### Supplied passage ###

DNR check station staff hunting valuable deer data

DNR Wildlife Division’s Peter Kailing checks a buck while hunter talks with DNR’s Caitlin Boon

Nov. 25, 2015

Most Michigan deer hunters have been in the woods as much as possible during this firearm deer hunting season.

However, one group of deer hunters — members of the Michigan Department of Natural Resources’ Wildlife Division — have given up some of their days afield to check other hunters’ deer at check stations around the state.

Collecting valuable data about the state’s deer population is something the DNR has been doing for decades.

The DNR is aided in its efforts by students and other volunteers and through partnerships with meat processors, taverns, recreation vehicle dealers and other businesses that provide some of the most popular check station venues.

Two DNR check station workers inspect a deer“We get a ton of information from our hunters,” said Chad Stewart, the DNR’s deer specialist, who is located at the Rose Lake Research Center. “It’s the one time of year when we can really get our hands on so many deer.”

The DNR collects data on the age and sex structure of the harvest, location data from where the deer are being taken and a glimpse of the herd’s overall health.

“We get a lot of data at the township-range-section level,” Stewart said. “Any one data point doesn’t have much value. But, when you get that same data over time, it has a far greater impact. We’re able to tell where these deer came from and anything that changes over time regarding any of the factors we’re looking at.”

Across Michigan, from Wakefield in the western Upper Peninsula, to the Mackinac Bridge and south to the Point Mouillee State Game Area in Rockwood, the DNR runs check stations at a number of highway rest areas as well as at almost all DNR field offices, at many deer processors, even some restaurants.

### The records ###

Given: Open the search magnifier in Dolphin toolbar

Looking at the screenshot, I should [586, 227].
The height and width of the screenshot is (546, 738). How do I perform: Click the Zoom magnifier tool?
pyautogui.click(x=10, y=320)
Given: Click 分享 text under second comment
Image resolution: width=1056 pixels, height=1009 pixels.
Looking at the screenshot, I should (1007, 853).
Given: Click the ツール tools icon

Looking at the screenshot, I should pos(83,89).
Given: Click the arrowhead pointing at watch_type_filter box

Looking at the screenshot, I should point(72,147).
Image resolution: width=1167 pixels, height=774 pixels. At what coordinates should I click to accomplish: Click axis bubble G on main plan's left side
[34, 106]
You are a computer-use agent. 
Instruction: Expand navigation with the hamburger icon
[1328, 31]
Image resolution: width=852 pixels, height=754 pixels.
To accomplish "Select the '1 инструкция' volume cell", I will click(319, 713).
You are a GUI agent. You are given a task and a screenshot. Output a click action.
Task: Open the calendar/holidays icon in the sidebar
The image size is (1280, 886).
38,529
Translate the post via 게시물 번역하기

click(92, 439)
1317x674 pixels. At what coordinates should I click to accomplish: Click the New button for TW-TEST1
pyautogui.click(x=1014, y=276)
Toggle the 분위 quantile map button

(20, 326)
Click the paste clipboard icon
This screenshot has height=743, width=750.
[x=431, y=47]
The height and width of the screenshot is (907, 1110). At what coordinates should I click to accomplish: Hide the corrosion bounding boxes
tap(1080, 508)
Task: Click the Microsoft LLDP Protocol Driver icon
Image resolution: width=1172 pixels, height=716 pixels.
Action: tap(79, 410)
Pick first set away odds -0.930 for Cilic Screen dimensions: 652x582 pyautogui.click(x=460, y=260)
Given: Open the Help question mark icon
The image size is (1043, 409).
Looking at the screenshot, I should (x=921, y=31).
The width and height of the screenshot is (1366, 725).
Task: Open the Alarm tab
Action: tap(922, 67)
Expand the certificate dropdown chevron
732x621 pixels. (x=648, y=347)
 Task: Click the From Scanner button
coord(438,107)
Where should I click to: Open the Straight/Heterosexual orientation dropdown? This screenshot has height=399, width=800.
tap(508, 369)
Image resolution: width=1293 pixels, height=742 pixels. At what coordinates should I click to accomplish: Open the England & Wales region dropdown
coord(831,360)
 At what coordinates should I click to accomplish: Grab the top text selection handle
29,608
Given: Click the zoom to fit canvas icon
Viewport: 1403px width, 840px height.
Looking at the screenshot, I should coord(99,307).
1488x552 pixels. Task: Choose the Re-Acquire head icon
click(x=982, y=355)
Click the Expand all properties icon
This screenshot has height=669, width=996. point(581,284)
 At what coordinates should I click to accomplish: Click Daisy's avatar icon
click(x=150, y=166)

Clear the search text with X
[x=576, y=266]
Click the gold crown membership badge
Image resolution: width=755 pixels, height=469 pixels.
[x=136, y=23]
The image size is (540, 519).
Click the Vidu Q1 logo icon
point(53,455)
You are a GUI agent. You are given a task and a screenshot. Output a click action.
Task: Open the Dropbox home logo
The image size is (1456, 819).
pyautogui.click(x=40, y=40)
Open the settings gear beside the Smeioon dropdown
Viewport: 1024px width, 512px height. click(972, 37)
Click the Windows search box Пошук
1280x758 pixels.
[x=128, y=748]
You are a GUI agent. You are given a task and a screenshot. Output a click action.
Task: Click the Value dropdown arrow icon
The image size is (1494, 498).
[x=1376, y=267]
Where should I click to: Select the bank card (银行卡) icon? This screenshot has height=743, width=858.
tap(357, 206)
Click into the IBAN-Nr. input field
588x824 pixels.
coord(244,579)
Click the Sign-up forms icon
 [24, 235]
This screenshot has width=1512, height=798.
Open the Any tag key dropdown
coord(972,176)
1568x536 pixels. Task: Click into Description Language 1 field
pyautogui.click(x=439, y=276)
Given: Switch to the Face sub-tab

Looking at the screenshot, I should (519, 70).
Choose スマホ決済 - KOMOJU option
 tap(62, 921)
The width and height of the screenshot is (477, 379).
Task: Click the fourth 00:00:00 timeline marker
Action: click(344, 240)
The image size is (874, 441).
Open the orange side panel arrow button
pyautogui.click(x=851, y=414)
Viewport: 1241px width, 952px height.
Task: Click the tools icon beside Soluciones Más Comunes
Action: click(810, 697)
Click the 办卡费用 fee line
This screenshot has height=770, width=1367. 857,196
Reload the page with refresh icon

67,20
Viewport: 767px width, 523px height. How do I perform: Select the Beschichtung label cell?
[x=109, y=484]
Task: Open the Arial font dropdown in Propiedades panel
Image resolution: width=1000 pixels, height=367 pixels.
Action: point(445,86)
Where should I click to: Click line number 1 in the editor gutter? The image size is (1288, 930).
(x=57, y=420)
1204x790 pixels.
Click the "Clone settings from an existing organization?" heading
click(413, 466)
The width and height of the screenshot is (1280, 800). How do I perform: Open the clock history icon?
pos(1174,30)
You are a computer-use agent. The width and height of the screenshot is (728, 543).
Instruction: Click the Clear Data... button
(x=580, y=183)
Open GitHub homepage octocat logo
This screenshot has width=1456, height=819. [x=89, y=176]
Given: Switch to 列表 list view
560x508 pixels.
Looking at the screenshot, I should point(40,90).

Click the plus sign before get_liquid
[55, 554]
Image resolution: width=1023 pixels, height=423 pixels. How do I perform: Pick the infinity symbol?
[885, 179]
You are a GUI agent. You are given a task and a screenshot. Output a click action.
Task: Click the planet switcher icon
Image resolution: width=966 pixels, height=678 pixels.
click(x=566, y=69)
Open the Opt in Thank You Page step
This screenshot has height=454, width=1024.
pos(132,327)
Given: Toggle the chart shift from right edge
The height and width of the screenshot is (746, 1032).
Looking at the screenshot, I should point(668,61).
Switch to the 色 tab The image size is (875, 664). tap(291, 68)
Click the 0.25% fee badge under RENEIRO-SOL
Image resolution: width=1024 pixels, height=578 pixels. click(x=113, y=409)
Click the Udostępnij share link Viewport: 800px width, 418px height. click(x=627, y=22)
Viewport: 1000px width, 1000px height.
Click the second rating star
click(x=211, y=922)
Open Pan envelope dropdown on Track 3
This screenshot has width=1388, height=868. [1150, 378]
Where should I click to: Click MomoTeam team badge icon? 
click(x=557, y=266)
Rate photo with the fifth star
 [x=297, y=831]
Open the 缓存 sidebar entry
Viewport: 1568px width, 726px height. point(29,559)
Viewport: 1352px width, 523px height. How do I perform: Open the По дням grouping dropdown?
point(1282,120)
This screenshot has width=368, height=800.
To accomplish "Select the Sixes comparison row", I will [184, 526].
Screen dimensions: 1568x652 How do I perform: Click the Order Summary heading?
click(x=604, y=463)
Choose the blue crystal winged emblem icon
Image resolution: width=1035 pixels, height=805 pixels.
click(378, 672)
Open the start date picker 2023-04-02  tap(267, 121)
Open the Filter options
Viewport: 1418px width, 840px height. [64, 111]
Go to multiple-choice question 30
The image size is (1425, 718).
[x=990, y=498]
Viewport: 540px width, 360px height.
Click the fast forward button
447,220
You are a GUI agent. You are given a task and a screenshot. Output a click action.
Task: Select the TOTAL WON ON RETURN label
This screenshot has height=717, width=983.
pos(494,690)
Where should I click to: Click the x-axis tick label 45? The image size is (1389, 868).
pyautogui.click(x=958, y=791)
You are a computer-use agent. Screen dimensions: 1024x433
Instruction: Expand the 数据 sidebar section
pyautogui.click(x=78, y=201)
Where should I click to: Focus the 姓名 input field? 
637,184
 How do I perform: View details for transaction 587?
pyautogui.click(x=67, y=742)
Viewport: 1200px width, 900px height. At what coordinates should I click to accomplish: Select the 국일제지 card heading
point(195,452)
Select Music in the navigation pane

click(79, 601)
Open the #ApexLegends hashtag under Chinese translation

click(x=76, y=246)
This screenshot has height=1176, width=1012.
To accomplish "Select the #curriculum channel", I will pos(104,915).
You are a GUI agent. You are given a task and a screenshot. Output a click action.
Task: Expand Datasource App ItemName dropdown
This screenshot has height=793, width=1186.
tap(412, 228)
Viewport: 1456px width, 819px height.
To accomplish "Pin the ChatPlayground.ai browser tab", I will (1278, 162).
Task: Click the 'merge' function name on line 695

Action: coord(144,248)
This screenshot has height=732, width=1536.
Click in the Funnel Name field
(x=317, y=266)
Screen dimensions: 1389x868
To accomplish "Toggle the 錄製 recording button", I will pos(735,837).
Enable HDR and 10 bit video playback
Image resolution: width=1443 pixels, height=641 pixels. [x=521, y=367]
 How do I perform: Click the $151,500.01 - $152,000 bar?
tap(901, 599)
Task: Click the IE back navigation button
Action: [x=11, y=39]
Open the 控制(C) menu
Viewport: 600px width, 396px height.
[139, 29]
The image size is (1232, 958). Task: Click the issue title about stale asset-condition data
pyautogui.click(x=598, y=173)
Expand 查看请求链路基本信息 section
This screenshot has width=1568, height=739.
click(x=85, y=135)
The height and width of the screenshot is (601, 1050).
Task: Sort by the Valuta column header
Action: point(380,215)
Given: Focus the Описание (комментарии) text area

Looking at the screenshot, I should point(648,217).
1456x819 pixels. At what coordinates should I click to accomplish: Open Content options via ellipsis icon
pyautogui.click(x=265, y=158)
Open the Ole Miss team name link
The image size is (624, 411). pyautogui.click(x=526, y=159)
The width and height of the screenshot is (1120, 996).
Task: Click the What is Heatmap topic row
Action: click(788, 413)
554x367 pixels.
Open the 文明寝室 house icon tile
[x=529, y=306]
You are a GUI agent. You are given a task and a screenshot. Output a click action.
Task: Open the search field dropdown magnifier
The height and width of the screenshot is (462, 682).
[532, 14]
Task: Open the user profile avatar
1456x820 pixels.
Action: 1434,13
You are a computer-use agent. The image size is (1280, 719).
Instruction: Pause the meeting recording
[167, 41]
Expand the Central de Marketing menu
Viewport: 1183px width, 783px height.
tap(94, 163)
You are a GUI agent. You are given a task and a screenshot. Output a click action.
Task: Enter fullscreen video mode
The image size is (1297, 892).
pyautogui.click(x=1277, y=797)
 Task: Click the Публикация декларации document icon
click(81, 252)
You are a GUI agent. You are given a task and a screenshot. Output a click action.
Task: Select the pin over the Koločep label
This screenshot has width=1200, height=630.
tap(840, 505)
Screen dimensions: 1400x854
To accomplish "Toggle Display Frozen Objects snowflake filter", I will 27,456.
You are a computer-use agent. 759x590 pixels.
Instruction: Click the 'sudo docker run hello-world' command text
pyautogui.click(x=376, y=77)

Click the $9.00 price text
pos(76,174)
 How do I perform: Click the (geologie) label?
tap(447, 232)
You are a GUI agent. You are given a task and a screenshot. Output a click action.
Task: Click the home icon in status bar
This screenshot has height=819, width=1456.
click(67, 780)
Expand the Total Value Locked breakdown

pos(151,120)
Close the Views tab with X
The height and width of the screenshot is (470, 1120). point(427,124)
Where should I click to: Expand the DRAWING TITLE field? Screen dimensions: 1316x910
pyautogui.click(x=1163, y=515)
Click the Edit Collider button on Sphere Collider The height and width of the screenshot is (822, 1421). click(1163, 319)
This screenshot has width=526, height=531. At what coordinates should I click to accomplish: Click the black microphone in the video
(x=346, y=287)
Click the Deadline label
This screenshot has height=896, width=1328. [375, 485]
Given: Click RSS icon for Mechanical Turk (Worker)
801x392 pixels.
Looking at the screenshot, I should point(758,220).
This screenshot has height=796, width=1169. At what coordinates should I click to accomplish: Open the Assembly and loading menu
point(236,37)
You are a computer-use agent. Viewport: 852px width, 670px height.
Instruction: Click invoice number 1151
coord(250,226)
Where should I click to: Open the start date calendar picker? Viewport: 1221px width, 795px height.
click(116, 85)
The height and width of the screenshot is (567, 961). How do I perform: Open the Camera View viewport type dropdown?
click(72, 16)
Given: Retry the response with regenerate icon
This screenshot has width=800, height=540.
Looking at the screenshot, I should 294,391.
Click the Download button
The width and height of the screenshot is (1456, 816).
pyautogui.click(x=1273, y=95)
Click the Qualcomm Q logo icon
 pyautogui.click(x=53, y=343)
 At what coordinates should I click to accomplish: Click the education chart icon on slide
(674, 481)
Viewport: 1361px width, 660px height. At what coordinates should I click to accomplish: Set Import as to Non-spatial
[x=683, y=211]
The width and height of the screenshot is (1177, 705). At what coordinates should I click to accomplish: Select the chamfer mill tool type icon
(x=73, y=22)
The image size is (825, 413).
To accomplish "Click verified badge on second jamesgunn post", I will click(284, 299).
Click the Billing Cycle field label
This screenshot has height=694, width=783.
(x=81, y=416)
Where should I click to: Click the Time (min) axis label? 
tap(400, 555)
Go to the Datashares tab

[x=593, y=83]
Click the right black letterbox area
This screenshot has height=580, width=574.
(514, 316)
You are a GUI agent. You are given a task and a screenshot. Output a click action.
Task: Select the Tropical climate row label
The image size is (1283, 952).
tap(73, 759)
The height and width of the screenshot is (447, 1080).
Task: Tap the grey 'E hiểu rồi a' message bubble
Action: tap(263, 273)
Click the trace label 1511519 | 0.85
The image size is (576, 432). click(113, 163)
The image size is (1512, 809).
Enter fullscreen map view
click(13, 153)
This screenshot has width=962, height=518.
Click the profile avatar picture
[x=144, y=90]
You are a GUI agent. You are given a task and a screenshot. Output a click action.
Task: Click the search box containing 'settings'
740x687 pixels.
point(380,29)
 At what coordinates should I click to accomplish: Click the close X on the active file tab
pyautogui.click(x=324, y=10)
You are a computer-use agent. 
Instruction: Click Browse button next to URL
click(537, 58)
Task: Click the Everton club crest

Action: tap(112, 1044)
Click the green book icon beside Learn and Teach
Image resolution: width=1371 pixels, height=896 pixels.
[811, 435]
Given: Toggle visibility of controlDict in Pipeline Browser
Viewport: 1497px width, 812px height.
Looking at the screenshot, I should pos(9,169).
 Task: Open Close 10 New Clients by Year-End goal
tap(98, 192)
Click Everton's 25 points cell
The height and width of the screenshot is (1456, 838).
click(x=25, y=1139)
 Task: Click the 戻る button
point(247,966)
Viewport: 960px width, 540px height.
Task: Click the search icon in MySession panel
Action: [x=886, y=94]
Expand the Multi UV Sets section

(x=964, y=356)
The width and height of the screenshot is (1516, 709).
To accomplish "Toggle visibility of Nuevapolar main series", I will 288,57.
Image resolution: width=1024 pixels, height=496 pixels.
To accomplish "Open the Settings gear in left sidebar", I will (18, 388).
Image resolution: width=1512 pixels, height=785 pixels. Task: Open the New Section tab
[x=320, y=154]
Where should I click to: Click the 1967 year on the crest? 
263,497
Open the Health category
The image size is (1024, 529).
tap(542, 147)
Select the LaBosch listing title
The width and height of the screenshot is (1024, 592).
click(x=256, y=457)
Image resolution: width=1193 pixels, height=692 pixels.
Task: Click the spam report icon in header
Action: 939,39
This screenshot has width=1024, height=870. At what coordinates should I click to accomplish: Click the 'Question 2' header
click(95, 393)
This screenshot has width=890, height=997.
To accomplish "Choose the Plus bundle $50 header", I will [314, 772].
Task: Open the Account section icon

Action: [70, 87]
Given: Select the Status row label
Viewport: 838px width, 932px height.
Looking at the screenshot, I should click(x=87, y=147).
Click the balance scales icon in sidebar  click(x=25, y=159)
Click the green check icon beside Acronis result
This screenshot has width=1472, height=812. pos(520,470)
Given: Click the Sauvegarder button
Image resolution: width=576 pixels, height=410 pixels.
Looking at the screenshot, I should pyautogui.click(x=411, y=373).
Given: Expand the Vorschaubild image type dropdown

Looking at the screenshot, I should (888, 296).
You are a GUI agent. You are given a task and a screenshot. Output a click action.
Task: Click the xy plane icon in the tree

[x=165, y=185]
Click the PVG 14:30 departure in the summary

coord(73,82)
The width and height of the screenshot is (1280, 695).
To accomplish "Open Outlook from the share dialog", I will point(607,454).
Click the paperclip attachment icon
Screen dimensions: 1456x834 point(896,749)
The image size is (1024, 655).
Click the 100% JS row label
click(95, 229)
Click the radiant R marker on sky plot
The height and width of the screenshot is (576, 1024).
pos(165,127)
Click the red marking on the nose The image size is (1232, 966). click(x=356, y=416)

###

- _Tasks_
1. Return the rows starting at the line that contains "Screen dimensions: 1568x652" and ending at the line that contains "Viewport: 1418px width, 840px", with every line repeated verbatim.
2. Take the article on DNR deer check stations further, picking up after its last sentence.

- _Solved problems_
1.
Screen dimensions: 1568x652 How do I perform: Click the Order Summary heading?
click(x=604, y=463)
Choose the blue crystal winged emblem icon
Image resolution: width=1035 pixels, height=805 pixels.
click(378, 672)
Open the start date picker 2023-04-02  tap(267, 121)
Open the Filter options
Viewport: 1418px width, 840px height. [64, 111]

2.
“Our field staffers have good ideas of what makes a good deer check station,” Stewart said. “A lot of it’s historical — we go back to the same places year after year after year."A child looks at two bucks in the back of a truck

Vicki Brown, an analyst in the DNR Wildlife Division in Lansing — and a deer hunter — spent part of this week working at a rest area check station along Interstate 75 at Clio. She said she really likes working there.

“You get a diversity of people coming through here, not just from one or two counties,” Brown said. “You get to see a lot of hunters and you get to hear their stories.”

One of the stories Brown heard was from Jay Gleeson, a 50-year-old engineer from Lapeer, who killed an 8-point buck in Clare County.

Gleeson said it was his first deer season hunting since his father passed away. He’d hunted with his dad for 36 years.

He said he shot his 2 ½-year-old deer in honor of his dad.

“I usually let bucks like this go — we try to shoot deer that are 3 ½ or older — but I shot him with my dad’s rifle and I used his knife to dress him,” Gleeson said.

One hunter at the Marquette check station said the buck he shot had a rack on his head so big it “looked like a rocking chair.” At the Hilltop RV Superstore in Escanaba, a big group of hunters gathered to check their deer at the Nov. 18 “Deer Poll.”

The eyes of children widened getting close-up looks at so many big bucks. Hunters congregated at the tailgates of pickup trucks where they talked about the deer harvest and their bucks.

The 2015 DNR Successful Hunter patchAs an incentive for hunters to check their deer, those who do are rewarded with a Successful Hunter–Deer Management Cooperator patch.

“That patch program is really popular,” Stewart said. “The patch program goes back to the early 1970s — they’ve become tremendous collector’s items and something that people really relish — they really want to get their patch.”

That was one of the reasons Gabriel Dunsmore brought his deer into the Clio check station. The 25-year-old, who took his first deer this year after nine seasons of hunting, said he wanted to show off a little bit and get the patch.

The patch is what brought Jay Sheher, a 55-year-old engineer, to the check station with his 3 ½-year-old 8-point buck.

“Really it was the only reason,” he said. “My son got a deer but he didn’t get to get a patch, so I’m going to give him this one.”

Stewart said the DNR puts tremendous effort into checking deer because of the great deal of valuable information it gets in return.

“We typically check around 4 or 5 percent of our harvest — most other states are only checking 2 or 3 percent of their harvest,” said Stewart, who has been working at check stations in Mio and in the Lansing area this year.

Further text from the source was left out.